If the future leans towards electricity, then there’s a pressing requirement for significantly more batteries. To achieve a threefold increase in renewable energy, as committed by 133 nations at COP28, battery storage capabilities must rise by six times by 2030, while the need for electric vehicle batteries is expected to expand seven times, based on data from the International Energy Agency. The limitations imposed by varying application demands and raw material availability, in conjunction with worries about the security and safety of supply chains, are motivating the industry to innovate new battery technologies.
Solid-state and sodium-ion batteries are progressing rapidly, but lithium–sulfur, lithium–air, potassium-ion, and aluminum-ion batteries are also contenders. However, experts caution that the speed of these advancements is outpacing researchers’ capacities to comprehend and assess their safety implications. Determining what is more or less safe is a complex issue, as it involves numerous factors.
Different chemistries come with their unique advantages and disadvantages regarding lifespan and energy density, but ‘the key factor is that we comprehend what they entail, and that those who may be exposed also recognize what they are,’ states Donal Finegan, a scientist at the National Renewable Energy Laboratory (NREL) in the US. For instance, first responders should be aware of the gases emitted during a vehicle battery blaze.
‘When conducting evaluations at the materials level, one gains insights into their behavior, but at the pack level, it becomes a challenging question because behavior varies with scale,’ Finegan adds. The manner in which a battery has been utilized, along with its age, significantly impacts its resilience to thermal or mechanical stress.
Even seemingly minor alterations, such as reducing cobalt levels in the cathode of lithium nickel manganese cobalt (NMC) batteries, can negatively affect reaction kinetics, potentially making a cell more dangerous, Finegan explains.
### Thermal runaway and fire hazards in emerging batteries
In events of fire, batteries based on sulfur will generate toxic hydrogen sulfide, while certain sodium-ion and potassium-ion chemistries may emit hydrogen cyanide or hydrogen fluoride during thermal runaway. Another often-neglected research domain, according to Finegan, concerns particulate emissions during battery fires. ‘Although manufacturers may grasp the nature of the particulate, the community lacks this understanding, which poses a significant challenge. We need to conduct more experiments and characterizations to educate first responders and provide regulatory authorities with the data necessary to make well-informed decisions regarding PPE for first responders,’ for instance.

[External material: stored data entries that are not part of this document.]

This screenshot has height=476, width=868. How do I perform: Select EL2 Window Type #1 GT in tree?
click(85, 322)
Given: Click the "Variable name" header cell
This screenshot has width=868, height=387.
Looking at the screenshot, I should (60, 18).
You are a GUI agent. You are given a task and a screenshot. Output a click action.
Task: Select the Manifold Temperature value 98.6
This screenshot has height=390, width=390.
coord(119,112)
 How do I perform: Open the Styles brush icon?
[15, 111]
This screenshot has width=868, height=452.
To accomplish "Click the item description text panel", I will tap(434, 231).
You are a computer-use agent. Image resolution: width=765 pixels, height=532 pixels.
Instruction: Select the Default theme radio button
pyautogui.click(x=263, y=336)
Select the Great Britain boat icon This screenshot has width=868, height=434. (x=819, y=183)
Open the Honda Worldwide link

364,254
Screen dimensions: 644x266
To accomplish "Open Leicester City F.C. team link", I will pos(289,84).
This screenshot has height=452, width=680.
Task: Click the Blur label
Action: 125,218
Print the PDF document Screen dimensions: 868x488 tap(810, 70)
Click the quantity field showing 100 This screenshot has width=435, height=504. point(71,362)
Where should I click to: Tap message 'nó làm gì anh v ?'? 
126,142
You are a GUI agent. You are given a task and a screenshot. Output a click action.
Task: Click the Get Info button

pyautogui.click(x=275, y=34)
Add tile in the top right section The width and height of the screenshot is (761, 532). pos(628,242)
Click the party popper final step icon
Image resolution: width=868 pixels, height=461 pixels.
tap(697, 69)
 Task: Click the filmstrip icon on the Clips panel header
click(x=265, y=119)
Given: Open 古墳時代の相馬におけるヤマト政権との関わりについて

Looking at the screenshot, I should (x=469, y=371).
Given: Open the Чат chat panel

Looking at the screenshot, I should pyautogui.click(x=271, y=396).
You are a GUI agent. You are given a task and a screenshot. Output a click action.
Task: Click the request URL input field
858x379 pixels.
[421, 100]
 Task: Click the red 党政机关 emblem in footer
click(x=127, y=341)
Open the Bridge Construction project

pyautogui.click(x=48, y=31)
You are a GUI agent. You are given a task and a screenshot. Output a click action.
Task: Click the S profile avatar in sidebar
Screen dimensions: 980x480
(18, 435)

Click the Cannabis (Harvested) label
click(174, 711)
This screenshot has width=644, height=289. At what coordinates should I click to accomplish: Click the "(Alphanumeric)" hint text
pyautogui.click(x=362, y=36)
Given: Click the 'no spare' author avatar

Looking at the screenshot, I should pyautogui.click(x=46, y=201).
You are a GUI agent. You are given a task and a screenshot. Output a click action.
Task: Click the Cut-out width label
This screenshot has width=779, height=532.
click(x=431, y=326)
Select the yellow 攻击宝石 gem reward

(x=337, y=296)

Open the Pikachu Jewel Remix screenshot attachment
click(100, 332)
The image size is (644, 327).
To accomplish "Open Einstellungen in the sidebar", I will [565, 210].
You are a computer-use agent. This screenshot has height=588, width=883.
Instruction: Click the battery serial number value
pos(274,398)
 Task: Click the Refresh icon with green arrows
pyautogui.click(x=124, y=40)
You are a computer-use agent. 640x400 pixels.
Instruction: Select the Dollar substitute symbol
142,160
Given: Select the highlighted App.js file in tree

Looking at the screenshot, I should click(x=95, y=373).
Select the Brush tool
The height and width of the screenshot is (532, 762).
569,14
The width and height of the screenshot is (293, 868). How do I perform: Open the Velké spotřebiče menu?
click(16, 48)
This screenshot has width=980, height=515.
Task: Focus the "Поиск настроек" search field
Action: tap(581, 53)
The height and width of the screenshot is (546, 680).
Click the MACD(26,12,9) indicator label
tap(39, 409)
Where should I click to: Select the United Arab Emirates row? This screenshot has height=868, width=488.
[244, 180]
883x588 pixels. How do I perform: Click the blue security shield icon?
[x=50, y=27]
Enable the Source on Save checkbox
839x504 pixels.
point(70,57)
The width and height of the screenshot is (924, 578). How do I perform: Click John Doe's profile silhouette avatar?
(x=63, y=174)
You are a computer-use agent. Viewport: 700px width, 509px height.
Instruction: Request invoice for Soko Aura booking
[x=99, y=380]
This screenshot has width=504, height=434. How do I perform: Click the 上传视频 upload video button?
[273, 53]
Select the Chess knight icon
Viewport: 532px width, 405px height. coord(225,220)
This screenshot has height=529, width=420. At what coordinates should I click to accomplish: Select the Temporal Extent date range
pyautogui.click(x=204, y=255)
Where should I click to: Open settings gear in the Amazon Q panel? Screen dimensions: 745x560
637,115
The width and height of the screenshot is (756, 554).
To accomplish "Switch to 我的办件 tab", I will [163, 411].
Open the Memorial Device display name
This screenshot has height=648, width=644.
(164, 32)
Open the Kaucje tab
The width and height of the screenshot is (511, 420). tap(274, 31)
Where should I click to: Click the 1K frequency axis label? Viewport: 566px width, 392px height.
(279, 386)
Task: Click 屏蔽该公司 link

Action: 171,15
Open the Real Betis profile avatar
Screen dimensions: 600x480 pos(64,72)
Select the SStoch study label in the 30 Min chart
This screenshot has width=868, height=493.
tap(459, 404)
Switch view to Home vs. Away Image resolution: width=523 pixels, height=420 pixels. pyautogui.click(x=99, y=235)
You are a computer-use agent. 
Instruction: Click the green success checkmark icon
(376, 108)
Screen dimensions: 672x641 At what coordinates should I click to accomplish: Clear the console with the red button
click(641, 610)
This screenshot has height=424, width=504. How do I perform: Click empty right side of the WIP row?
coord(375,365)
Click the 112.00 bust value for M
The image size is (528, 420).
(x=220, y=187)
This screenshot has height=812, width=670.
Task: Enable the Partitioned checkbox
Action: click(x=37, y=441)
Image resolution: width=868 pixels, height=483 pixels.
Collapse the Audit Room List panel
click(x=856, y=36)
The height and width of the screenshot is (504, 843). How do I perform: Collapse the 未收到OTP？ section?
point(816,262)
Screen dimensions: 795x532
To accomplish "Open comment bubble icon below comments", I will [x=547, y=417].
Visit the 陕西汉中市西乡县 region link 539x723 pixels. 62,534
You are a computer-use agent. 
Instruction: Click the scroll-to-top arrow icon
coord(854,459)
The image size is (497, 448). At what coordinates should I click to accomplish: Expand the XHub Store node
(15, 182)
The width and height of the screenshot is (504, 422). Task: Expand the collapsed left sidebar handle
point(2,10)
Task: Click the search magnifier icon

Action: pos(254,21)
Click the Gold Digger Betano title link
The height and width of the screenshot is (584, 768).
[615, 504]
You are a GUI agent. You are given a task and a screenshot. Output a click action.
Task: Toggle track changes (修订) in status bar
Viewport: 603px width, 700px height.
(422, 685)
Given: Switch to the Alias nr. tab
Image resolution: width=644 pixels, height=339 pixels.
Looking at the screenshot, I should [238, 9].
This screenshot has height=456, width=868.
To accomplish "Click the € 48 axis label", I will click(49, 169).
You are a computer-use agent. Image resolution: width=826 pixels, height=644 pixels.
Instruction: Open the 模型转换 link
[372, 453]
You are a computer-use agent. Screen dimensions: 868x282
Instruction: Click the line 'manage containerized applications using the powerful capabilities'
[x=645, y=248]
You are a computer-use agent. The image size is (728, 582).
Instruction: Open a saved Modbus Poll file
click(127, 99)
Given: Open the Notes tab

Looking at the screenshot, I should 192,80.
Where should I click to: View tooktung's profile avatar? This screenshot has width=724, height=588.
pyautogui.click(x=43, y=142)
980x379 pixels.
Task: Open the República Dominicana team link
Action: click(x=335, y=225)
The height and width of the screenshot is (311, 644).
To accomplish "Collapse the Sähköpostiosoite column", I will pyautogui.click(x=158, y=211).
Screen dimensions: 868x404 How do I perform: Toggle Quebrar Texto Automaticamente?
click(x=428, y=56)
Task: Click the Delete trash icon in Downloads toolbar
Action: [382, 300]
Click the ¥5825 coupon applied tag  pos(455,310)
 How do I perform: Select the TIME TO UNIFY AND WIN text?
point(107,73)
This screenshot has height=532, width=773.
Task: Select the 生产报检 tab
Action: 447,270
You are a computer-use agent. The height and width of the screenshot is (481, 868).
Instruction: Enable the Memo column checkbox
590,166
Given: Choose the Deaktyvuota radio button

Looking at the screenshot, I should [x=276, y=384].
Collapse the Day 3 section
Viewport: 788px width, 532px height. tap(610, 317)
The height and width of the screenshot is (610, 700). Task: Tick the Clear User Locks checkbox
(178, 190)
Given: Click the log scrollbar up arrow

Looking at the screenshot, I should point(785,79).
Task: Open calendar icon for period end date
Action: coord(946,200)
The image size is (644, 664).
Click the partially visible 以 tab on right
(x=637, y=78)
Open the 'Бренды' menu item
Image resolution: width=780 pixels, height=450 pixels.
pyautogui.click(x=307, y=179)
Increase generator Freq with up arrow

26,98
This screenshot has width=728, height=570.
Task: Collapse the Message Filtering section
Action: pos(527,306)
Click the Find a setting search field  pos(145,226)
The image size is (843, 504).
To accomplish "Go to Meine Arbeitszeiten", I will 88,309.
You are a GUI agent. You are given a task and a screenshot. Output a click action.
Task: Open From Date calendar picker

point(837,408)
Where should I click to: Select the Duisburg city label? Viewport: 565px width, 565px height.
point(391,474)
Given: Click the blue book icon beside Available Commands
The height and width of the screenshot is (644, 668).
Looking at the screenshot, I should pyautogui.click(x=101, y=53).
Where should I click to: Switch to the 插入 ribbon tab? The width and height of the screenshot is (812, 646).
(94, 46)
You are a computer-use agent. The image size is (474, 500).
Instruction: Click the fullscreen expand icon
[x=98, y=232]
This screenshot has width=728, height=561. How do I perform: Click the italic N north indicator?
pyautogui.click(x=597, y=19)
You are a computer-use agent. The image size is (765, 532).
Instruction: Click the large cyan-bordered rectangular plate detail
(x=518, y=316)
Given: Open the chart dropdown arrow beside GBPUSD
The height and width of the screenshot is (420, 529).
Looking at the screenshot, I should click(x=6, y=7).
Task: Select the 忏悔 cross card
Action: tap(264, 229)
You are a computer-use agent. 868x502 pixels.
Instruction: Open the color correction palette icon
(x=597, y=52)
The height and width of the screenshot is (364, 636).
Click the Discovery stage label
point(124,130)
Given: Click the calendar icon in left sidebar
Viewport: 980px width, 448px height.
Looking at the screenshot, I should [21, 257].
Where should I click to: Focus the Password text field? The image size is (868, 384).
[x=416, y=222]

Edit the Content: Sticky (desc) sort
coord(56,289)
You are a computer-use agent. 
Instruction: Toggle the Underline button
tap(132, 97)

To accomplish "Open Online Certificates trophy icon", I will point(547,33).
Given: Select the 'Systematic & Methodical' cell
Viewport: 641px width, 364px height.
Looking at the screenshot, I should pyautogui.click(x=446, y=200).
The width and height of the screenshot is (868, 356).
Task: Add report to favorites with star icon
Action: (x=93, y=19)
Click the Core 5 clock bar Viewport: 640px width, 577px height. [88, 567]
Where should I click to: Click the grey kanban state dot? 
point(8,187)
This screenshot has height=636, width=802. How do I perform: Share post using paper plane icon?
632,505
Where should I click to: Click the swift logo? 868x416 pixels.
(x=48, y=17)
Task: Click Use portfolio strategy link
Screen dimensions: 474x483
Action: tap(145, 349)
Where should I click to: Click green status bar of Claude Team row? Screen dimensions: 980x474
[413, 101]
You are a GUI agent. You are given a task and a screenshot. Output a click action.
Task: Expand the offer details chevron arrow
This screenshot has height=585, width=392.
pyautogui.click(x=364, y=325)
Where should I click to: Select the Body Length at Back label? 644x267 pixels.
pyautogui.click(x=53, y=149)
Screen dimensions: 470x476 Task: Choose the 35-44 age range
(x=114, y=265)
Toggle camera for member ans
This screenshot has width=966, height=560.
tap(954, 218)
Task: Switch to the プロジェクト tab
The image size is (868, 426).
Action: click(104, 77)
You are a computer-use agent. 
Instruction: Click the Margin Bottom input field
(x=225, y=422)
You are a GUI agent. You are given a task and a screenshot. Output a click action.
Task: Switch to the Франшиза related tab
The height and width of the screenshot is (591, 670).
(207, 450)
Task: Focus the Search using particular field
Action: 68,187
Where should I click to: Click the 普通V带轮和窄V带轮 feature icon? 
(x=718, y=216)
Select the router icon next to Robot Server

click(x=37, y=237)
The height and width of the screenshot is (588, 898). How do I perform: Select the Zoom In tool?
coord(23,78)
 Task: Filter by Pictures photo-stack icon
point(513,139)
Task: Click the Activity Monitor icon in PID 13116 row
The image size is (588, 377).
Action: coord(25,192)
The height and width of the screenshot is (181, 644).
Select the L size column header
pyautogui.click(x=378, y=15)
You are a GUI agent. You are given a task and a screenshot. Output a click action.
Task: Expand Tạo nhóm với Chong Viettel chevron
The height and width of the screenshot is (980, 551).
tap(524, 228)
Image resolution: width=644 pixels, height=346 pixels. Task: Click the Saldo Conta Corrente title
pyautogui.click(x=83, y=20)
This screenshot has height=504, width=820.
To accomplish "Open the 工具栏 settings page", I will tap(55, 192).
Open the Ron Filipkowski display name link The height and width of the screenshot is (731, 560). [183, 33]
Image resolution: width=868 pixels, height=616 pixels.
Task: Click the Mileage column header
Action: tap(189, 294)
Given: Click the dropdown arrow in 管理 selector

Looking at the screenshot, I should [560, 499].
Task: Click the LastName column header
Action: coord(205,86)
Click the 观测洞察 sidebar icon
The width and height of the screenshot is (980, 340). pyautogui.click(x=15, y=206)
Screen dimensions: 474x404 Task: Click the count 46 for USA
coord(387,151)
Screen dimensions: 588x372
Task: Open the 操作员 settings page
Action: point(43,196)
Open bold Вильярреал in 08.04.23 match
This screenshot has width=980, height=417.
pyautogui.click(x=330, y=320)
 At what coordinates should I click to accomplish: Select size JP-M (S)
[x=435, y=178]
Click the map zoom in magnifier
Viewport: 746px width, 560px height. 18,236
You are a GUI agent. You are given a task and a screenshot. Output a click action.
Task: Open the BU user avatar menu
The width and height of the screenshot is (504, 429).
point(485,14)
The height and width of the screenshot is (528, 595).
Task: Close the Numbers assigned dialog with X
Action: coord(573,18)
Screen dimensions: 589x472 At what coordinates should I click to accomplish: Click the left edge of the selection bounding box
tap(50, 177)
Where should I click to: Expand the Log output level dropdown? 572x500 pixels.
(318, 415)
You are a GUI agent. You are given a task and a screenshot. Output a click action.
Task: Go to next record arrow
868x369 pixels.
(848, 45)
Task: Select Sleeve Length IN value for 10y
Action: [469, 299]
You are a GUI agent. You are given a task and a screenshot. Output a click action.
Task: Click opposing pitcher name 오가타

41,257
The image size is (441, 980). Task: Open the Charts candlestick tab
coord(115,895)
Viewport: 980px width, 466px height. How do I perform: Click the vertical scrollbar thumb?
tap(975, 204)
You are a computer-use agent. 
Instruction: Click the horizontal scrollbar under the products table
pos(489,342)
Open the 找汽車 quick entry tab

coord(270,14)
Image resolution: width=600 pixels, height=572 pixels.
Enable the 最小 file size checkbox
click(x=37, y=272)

While lithium-ion technology continues to advance in efforts to enhance battery longevity and capability, even the current chemistry remains not entirely comprehended.
In early November, Stellantis issued a recall for some plug-in hybrid Jeeps and SUVs following reports of multiple fires. The batteries produced by Samsung SDI indicated that ‘the most probable cause is damage to the separator combined with other intricate interactions within the battery cells.’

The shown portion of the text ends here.